Can you clear this mystery up for me or point me in the right direction to enquire?
I and I believe millions of potential viewers would be shocked and saddened to think that a programme series based on examining, analysing, exploring and interpreting all aspects of a creative activity which by definition abhors restrictive and unthinking prejudice in any form were to limit entry to a certain telegenic age group and am sure you would agree. 
Thanks so much for your kind attention. 
G
I think G raises an interesting aspect of DIVERSITY - namely ageism - which, in my opinion,

  • often gets completely ignored by those who make television programmes, 
  • sometimes because those making the programmes may made be younger people living in cosmopolitan areas (often in the south) which don't have an age profile which reflects the country as a whole. 
However 15% of the total population of the UK is over 70 and a lot are very active.

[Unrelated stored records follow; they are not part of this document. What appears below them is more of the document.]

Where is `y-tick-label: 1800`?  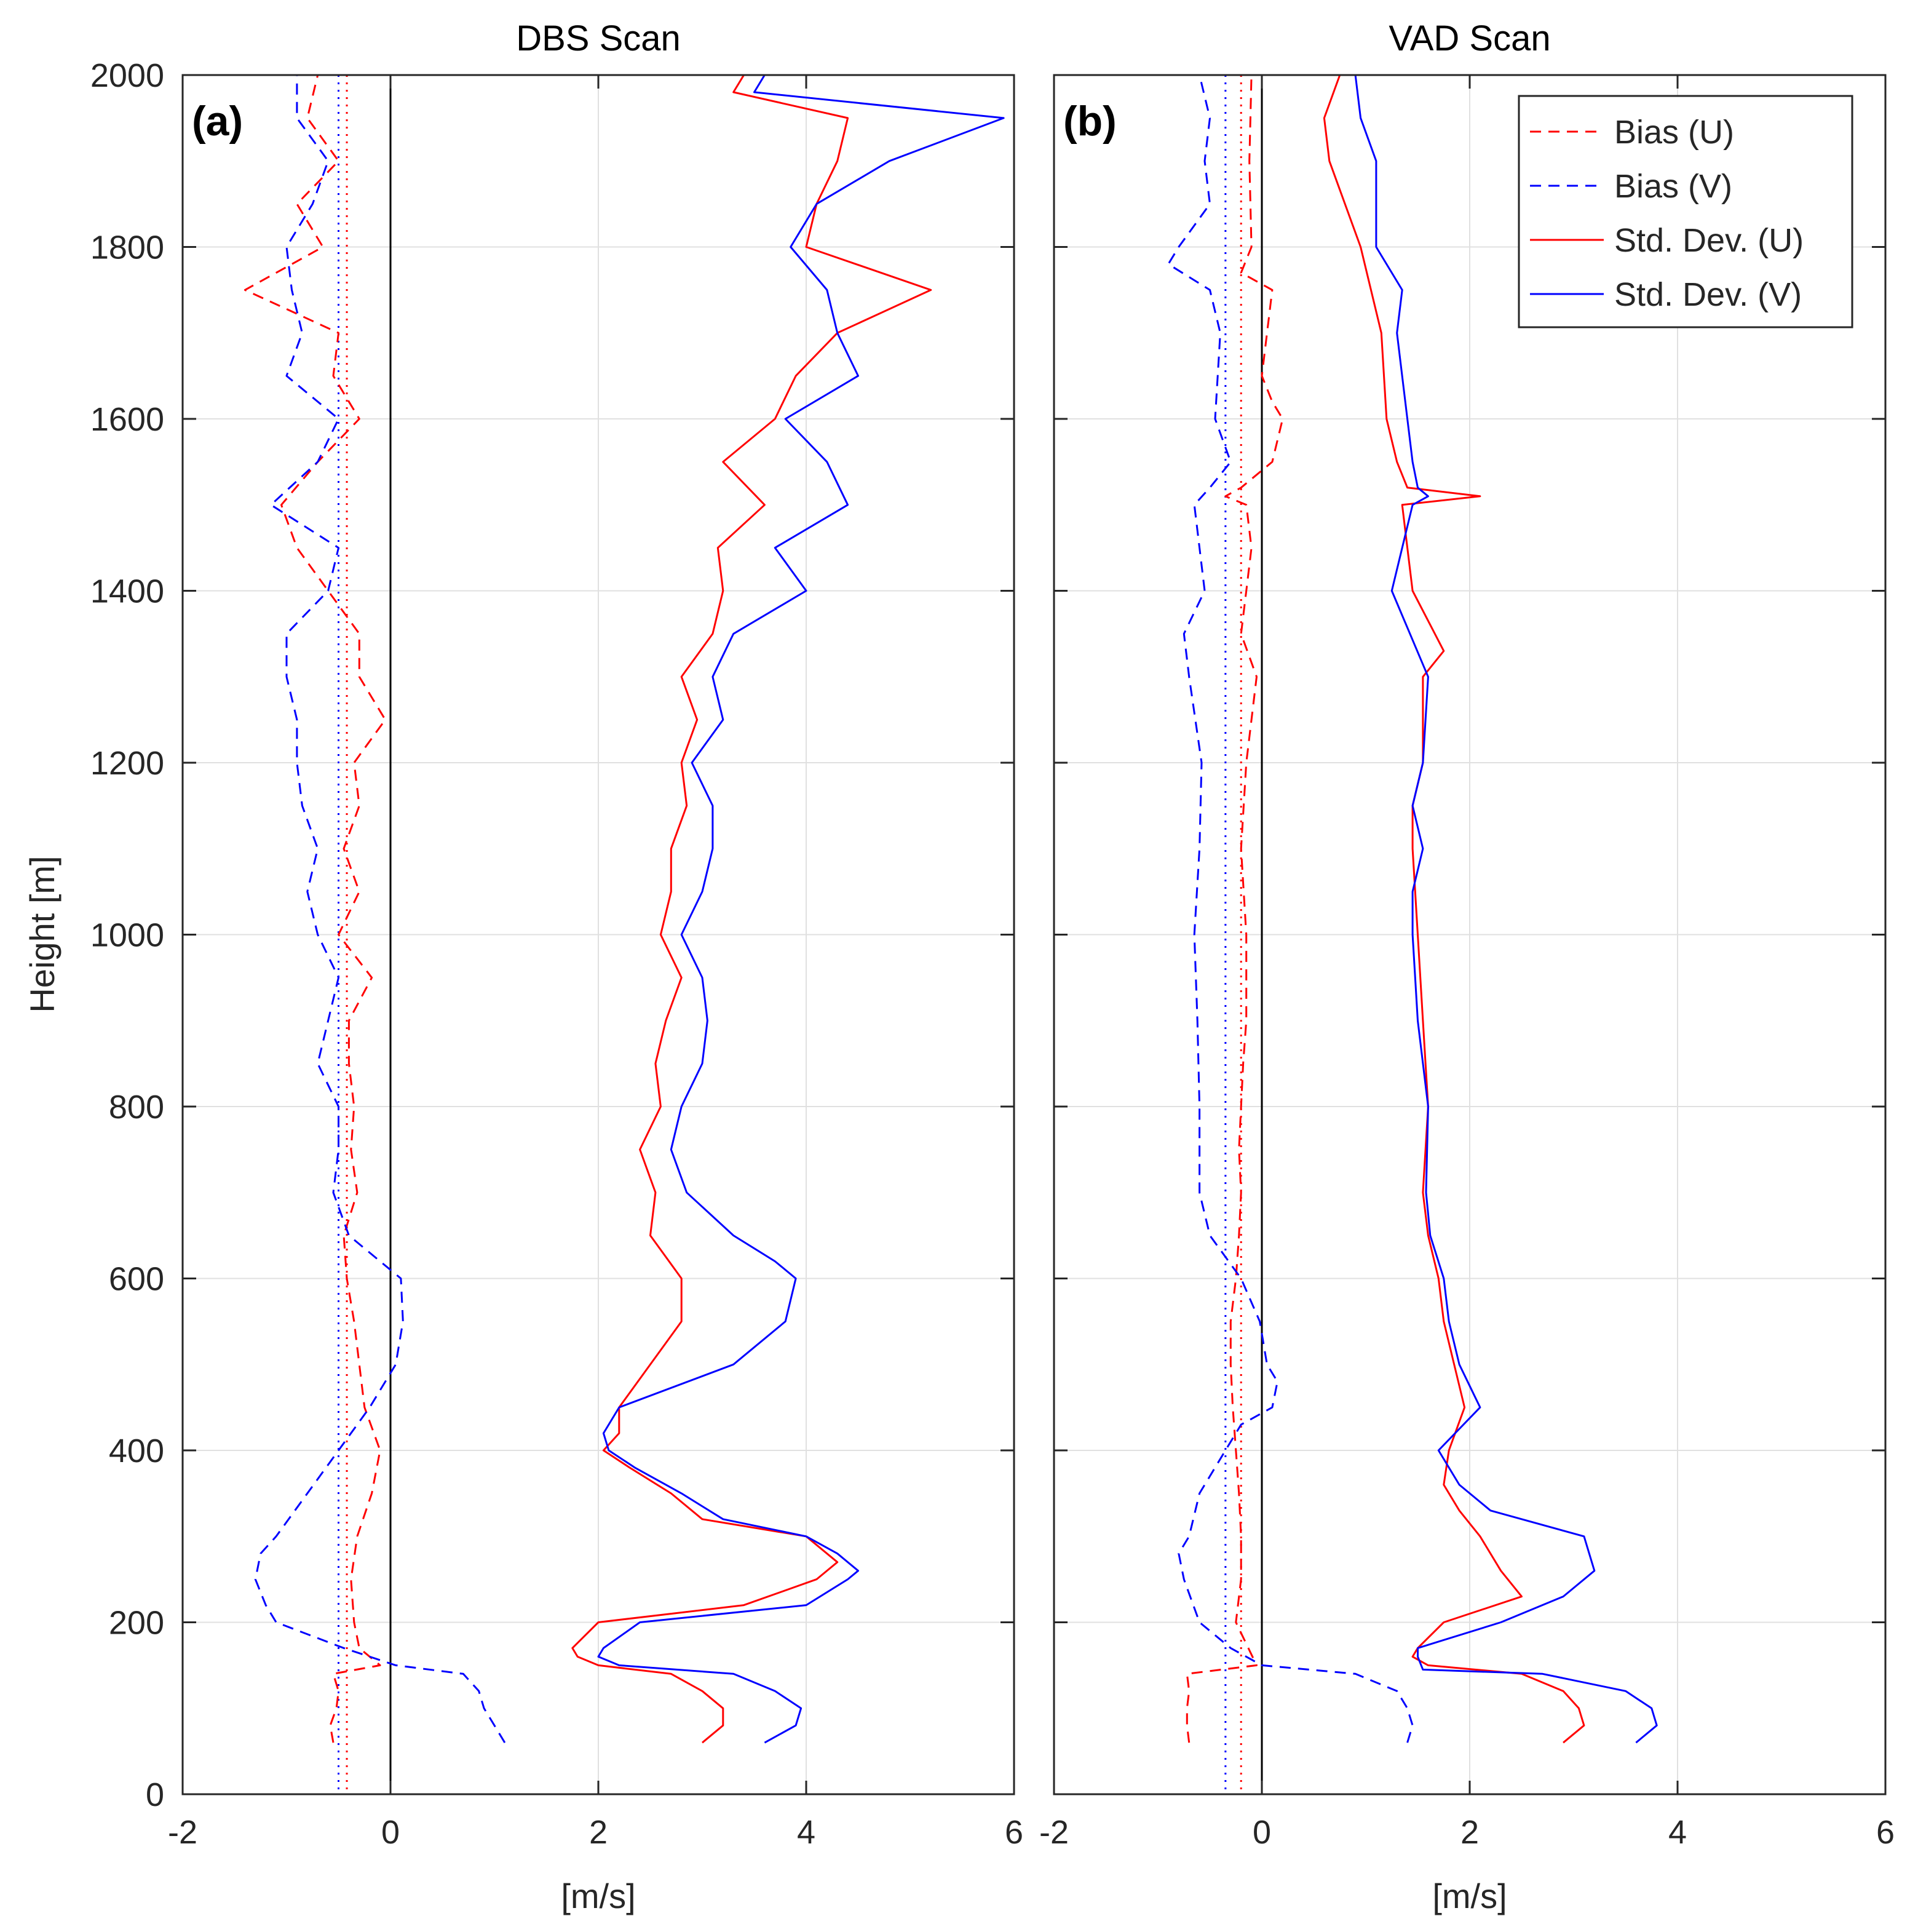
y-tick-label: 1800 is located at coordinates (127, 247).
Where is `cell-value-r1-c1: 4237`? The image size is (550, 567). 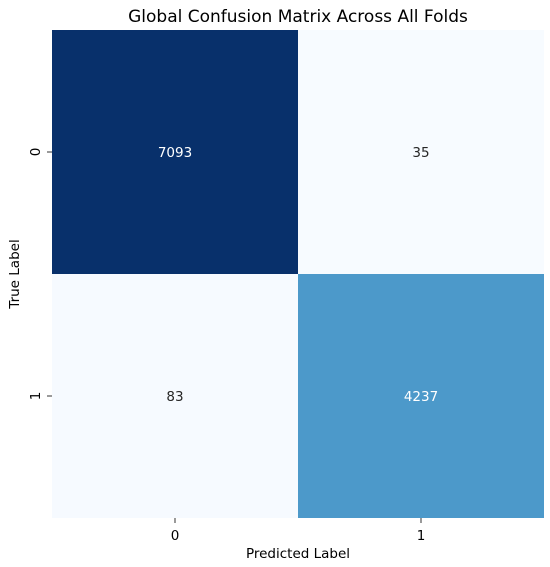
cell-value-r1-c1: 4237 is located at coordinates (421, 397).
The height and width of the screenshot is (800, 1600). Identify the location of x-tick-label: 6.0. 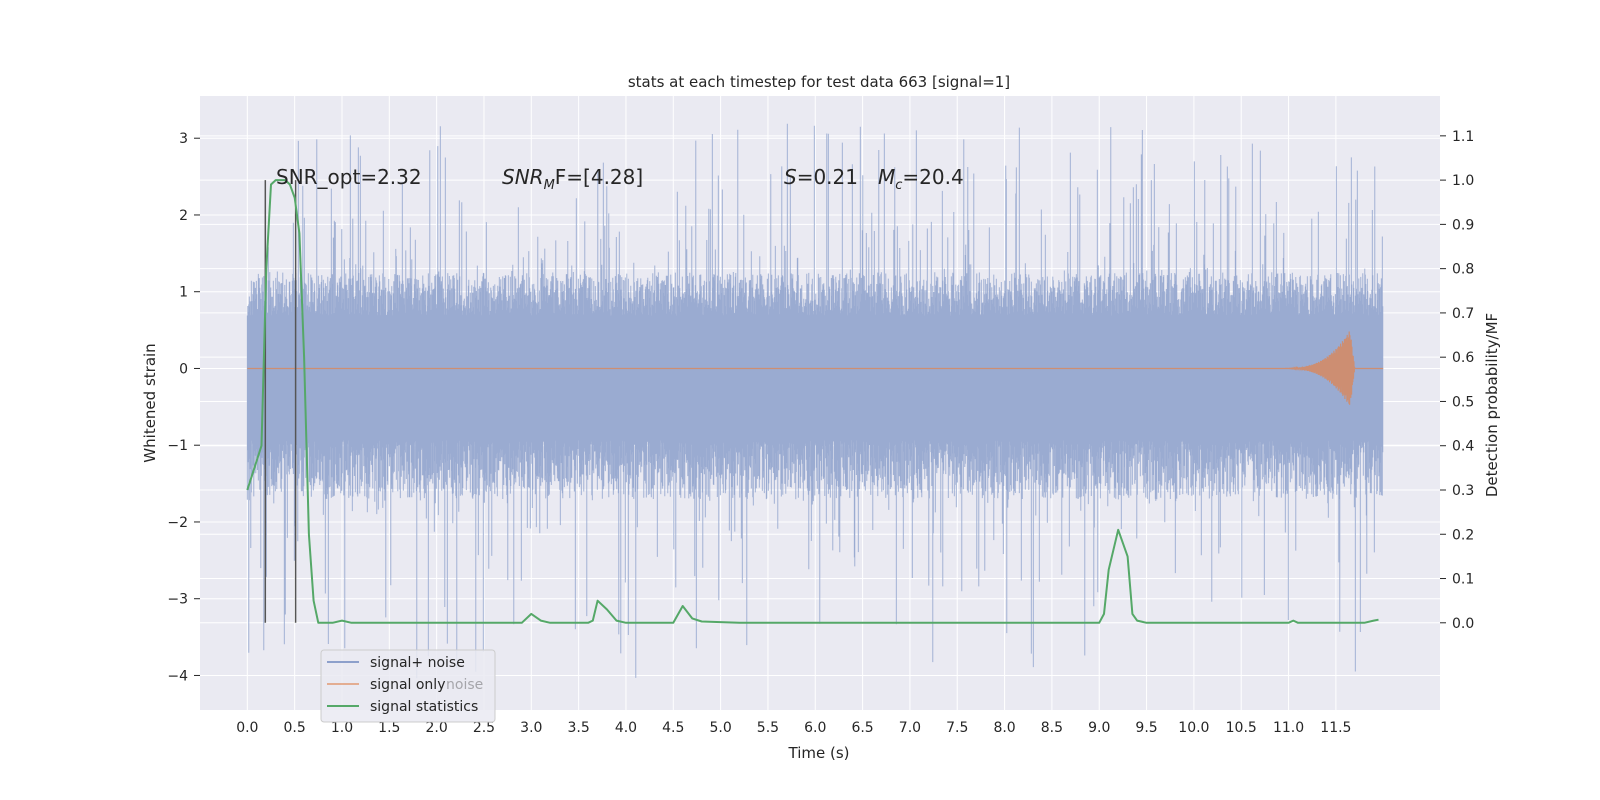
(815, 728).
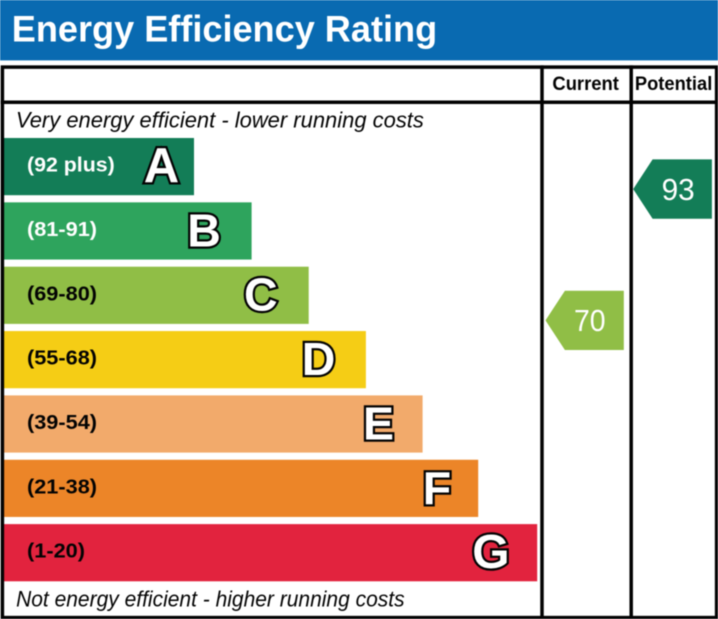 The image size is (718, 619). What do you see at coordinates (224, 29) in the screenshot?
I see `svg-text: Energy Efficiency Rating` at bounding box center [224, 29].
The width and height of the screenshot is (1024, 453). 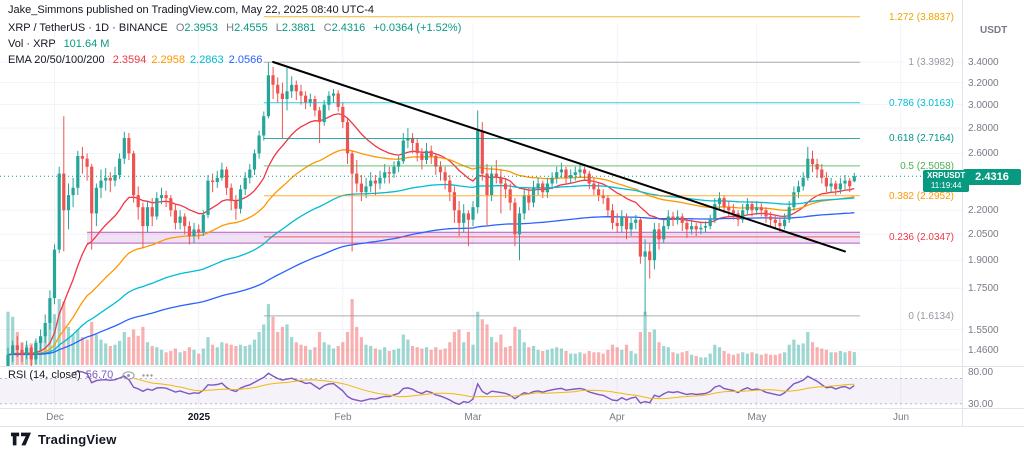 What do you see at coordinates (984, 84) in the screenshot?
I see `price-axis-tick: 3.2000` at bounding box center [984, 84].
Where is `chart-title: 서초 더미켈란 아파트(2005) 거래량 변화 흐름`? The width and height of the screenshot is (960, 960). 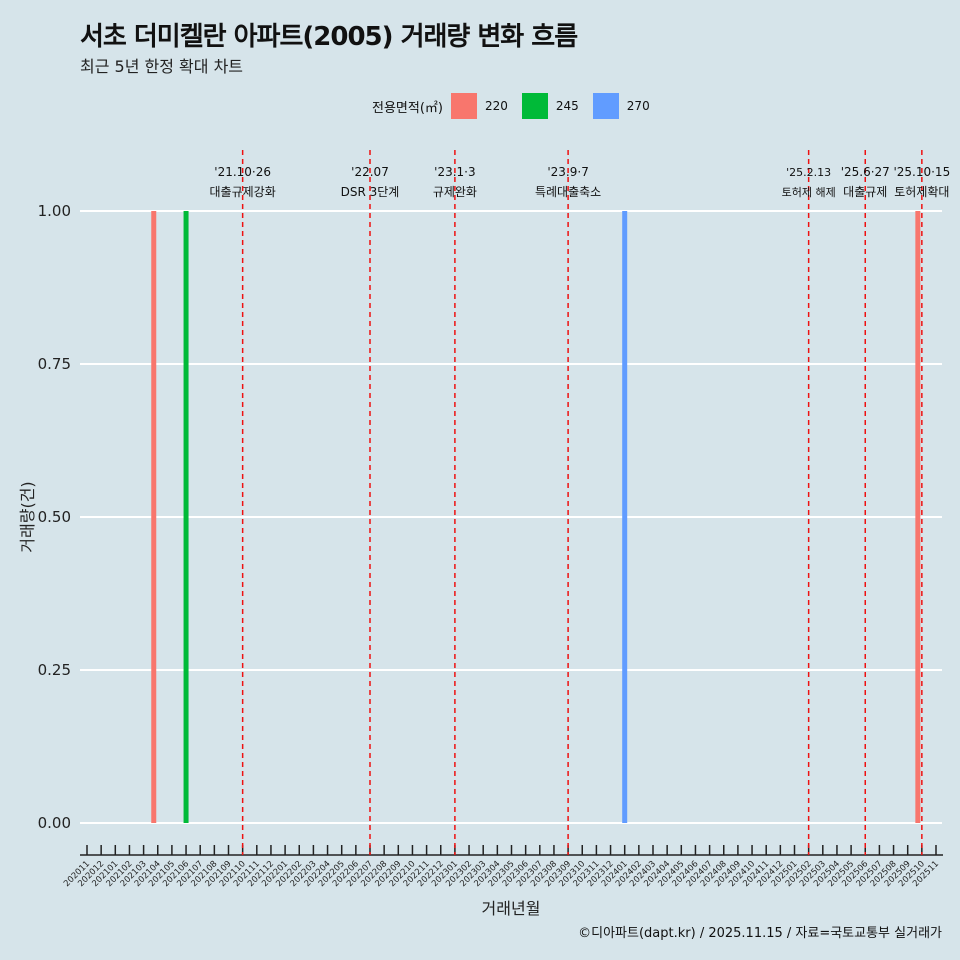 chart-title: 서초 더미켈란 아파트(2005) 거래량 변화 흐름 is located at coordinates (329, 37).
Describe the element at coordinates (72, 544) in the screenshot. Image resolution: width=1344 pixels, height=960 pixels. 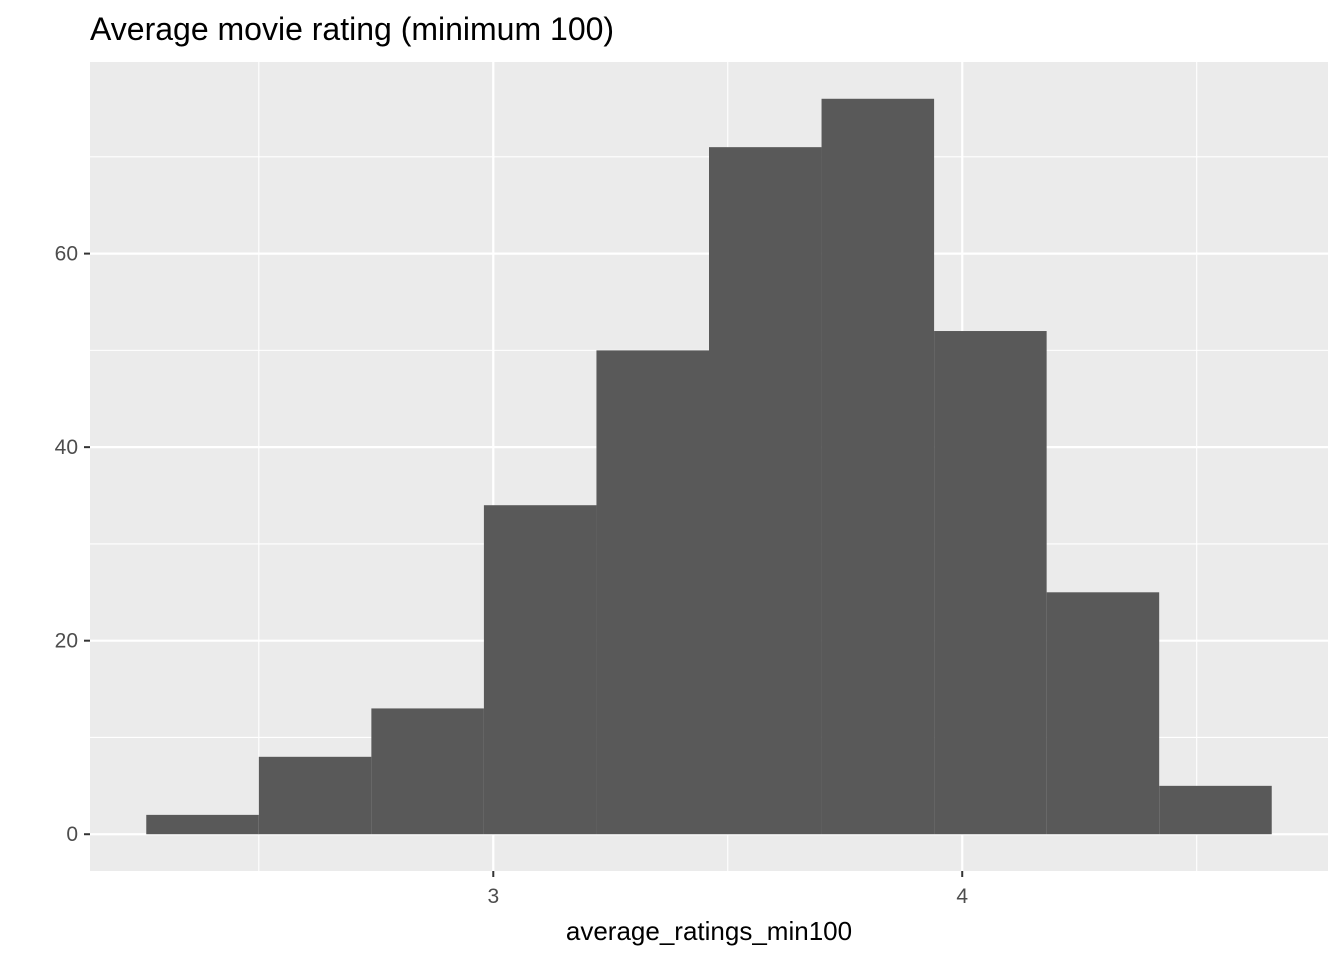
I see `y-axis: 0 20 40 60` at that location.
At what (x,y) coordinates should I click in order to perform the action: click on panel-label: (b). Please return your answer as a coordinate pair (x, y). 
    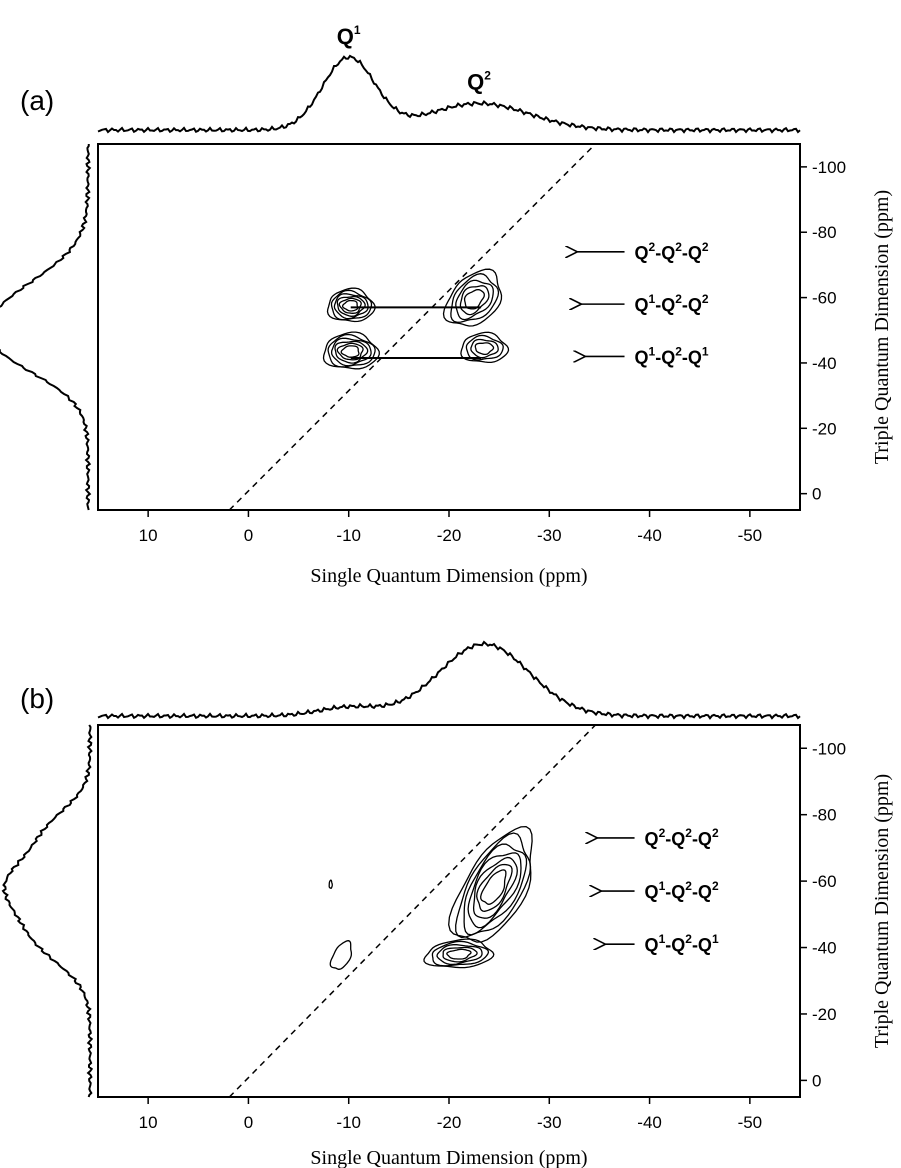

Older People on Portrait Artist of the Year



Sky Arts is very good at reflecting the wider population in terms of the conventional groups of people who tend to be identified around a diversity agenda eg BAME / LGBTQ / Disabilities.


In my opinion, PAOTY is NOT as good at paying the same sort of attention to older people - except in relation to inviting them to be a sitter (which is actually as arduous a task as being a portrait artist if done properly!).

For example, I have noticed:
  • a change in the age profile over time - I have to say that it very much seemed to me that the people involved in the competition this year appeared overall to be were very much younger than they had been in previous years. I'm not sure why. New bod sat on the casting desk doing the initial sift?
  • what seems like a preference for selecting younger artists about to make the grade. There seems to me to be a tendency on the part of the Judges to try and make sure they give at least one younger artist the benefit of the career stepping stone represented by being in the Final. Indeed I'd suggest they've sometimes done this in my opinion at the expense of older and more able artists.
Would it be too much to ask that at least 1 person in every heat was an older person (eg over the age of 65)?




Older People and painting


I'm well aware that painting is a HUGELY popular activity for older people. 

Indeed it's an activity that very many take up for the first time after retirement - because it's the first time they've ever had enough  time to spend on studying and then practising their skills.


Anybody who has ever been on a painting course or holiday will be very familiar with the age profile of those who typically choose to spend both time and money on developing their knowledge and skills in painting.  I started going on painting holidays in my mid 30s and for some years was well aware that I was the baby of the group by some decades!

I well remember going to Bali back in the early 90s with an 83 year old called Joan who put the rest of us to shame as she was up before breakfast every day and had completed her first landscape painting before she sat down to breakfast - and she was good!  I think she averaged about three - four paintings every day of the fortnight we were there - and nothing phased her.

Interestingly she was symbolic for me of the older person who wants to pack as much as they can in to whatever time they have left and hence when they "go for it" they REALLY "go for it"!

So, by way of another example, some of the stalwarts of the pensioner artists brigade are people who lug heavy kit around all over the country while plein air painting - out in the fields and in the back of beyond.  I have an older friend in her 70s who lives in a very rural area of New Mexico who is plein painting all over the state and also travelling inter state for prestigious plein air paintouts!

I very much think any notion that older people would have neither the stamina nor the fitness to paint for four hours over a very long day should be revisited if this is the reason why older people are not chosen.

I have to say my personal theory is that it maybe older people do not apply when they should do i.e.

  • there are not enough older people making the grade 
  • because not enough apply who could make the grade!

Maybe the solution rests in:

  • Sky Arts taking a broader perspective on diversity
  • More older painters "having a go" and sending in an entry form together with a really good self-portrait!